→ Your goal:
The job is to find each line of the records below that includes the word "computer" and copy it.

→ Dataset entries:

----------------

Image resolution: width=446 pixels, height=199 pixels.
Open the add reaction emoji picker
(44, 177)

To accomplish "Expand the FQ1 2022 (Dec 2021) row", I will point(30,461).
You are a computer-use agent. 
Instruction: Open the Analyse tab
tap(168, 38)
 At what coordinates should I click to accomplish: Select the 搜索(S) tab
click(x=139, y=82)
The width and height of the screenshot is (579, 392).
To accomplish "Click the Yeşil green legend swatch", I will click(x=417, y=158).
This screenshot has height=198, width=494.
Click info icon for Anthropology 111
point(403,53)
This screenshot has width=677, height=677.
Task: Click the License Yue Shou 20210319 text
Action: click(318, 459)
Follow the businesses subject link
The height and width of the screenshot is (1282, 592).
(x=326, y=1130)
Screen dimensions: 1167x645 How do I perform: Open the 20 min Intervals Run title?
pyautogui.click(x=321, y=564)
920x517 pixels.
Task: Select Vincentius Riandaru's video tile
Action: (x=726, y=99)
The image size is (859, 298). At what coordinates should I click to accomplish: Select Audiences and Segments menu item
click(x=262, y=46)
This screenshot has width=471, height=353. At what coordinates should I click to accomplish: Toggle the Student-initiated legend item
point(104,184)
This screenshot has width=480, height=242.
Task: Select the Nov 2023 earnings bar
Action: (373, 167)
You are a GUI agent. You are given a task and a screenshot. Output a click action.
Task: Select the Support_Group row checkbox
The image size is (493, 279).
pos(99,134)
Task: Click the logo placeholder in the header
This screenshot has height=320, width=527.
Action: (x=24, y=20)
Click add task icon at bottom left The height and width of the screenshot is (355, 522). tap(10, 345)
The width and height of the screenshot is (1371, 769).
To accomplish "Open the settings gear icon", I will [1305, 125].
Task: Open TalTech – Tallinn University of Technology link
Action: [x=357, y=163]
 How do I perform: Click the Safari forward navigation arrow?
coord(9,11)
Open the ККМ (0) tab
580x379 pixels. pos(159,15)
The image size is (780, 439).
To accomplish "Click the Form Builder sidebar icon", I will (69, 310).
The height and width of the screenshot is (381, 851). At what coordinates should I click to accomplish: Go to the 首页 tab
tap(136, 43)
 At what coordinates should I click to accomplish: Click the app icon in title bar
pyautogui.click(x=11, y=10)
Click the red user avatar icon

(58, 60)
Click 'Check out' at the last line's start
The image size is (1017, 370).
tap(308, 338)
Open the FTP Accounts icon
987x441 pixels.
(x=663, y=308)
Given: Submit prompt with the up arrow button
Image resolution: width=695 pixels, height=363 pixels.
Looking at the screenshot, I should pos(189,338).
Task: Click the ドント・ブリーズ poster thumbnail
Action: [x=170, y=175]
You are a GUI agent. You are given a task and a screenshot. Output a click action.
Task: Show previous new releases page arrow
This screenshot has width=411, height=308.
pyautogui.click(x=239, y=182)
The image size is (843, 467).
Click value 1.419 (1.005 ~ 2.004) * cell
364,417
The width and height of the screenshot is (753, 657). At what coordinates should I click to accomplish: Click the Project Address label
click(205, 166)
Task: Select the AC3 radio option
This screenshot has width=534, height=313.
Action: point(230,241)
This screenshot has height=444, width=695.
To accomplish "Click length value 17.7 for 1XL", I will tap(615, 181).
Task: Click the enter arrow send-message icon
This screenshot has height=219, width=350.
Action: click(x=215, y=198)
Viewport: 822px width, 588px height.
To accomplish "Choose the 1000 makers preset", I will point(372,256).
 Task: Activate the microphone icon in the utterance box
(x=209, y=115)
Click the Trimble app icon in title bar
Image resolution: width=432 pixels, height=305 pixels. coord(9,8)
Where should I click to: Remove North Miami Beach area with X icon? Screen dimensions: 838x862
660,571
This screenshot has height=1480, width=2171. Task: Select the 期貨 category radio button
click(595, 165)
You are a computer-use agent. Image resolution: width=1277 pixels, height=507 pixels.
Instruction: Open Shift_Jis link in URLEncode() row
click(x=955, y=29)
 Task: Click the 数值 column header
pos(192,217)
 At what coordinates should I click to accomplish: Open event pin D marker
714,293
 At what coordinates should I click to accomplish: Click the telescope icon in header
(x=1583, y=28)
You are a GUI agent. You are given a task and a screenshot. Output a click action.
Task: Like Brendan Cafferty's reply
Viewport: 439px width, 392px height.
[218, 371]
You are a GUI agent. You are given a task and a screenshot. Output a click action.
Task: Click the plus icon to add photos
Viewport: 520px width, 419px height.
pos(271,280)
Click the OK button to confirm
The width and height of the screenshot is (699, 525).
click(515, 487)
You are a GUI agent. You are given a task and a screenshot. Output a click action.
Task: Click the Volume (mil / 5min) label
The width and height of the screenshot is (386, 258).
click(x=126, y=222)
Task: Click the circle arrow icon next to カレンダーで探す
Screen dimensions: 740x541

----------------

→ Solution to this exercise:
You are a computer-use agent. 
You are a computer-use agent. Image resolution: width=1277 pixels, height=507 pixels.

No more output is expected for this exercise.